If you’ve read my last few wrap-up posts, you may know life’s been a little hectic the last few months. If I’m honest, they’ve been pretty tough, I haven’t been in the happiest of places, and that all culminated in June.
All the Single Ladies
I pondered whether or not to include this in here, but it’s obviously a large part of what happened to me last month. After 2 wonderful years together, my partner and I have separated. It was a heart-breaking decision, and not for lack of love for each other, but because we simply didn’t seem to be on the same path for the future.
And so, I find myself single once more, and living alone, when I had quite smugly thought that I’d had my whole life mapped out for me. There have been ups and downs, good days and bad days, I have been sad, angry, miserable, okay, indifferent, guilty, happy, raging, tired and everything in between, but luckily I am fortunate enough to be surrounded by an incredibly loving and supportive family, and have some amazing friends who are always there for me. I have spent most of the last couple of weeks staying with my Dad and Stepmum, who have been incredible, and I’ve had copious amounts of cuddles with my little brother, and much love (and licks) from our very over-enthusiastic and affectionate chocolate lab; after all, I think there are few pains which cannot be eased by dogs and babies.
And do you know what? For the first time in my life, when everything seems to be falling apart around me, I am actually feeling pretty damn strong. I have had a fairly dark past at times, where something like this may have destroyed me, but while my heart has been broken, I have somehow broken new ground for me. For a start, it’s the first time I have had the strength to admit that, actually, I’m not doing so great, and I need a little help, rather than pretending I’m fine. And I now know that that is totally okay. So I went and stayed with my Dad for a bit. Did it make me feel me feel helpless or weak? Actually, it reminded me of how lucky and loved I am, and allowed me to heal and find strength in a safe environment.
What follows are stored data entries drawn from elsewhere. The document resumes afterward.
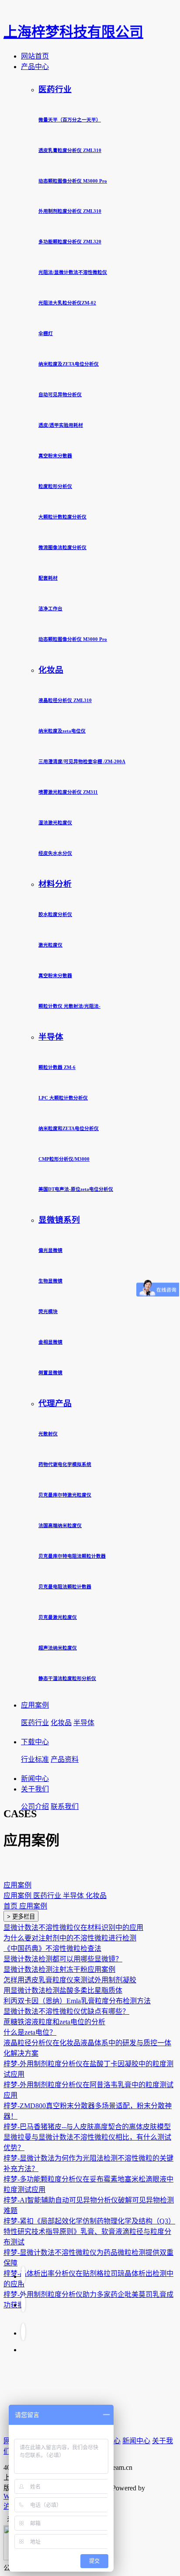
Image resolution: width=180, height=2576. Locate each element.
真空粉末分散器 (55, 455)
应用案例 (35, 1705)
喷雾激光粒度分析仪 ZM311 (68, 792)
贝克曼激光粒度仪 (57, 1617)
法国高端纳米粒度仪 (60, 1525)
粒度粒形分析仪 (55, 486)
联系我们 (65, 1806)
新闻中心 (35, 1778)
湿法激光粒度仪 (55, 822)
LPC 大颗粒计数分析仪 (63, 1097)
I think I’ve just reached a giant point of FUCK IT. I actually feel more empowered than ever to go after the things I want in life and make them happen. I’m finally working on my book again, after having neglected it for several months. I’m meeting the friends I’ve been saying I must catch up with for months, but have never got round to. Yes, this last week I have had too much wine and not enough food, but mainly because I’ve been out with people who make me feel good and I’ve had fun, rather than isolating myself alone at home and doing this, as I may have done in the past.
So here’s to new beginnings, and to making your own dreams come true!
Here’s a few quotes that have helped me feeling motivated (there has been a LOT of “inspirational quotes” searching on Pinterest when I’ve needed a pick-me-up! By all means, if you are also inclined in the way of super cheesy affirmations, do feel free to check out my Pinterest board).
June in Books
Nursing a broken heart did mean that I decided to submerge myself in reading again, and managed to get through more than I had in the last few months. Overall, a damn good selection as well, Killing Monica didn’t really do it for me, but I loved everything else I read this month, so that’s great.
Books Releases to Get Excited About in July
The Quality of Silence – Jul 2nd
Some Kind of Wonderful – July 2nd
Summer Flings and Dancing Dreams – July 3rd
Fairytale Beginnings – July 10th
Secrets at Maple Syrup Farm – July 17th
The Little Flower Shop by the Sea – July 30th
Books I Plan to Read in July
Given my shit-ness at getting through the reading goals I’ve set my self lately, I’m just going to put the 3 from above which I’ve not yet read, and I also want to enjoy some of the lovely paperbacks I’ve bought myself recently for #paperbacksummer. We shall see!
July marks one year since I first started blogging, which is super exciting, so I’ve got lots of amazing giveaways to celebrate with you all!
What are you looking forward to this month?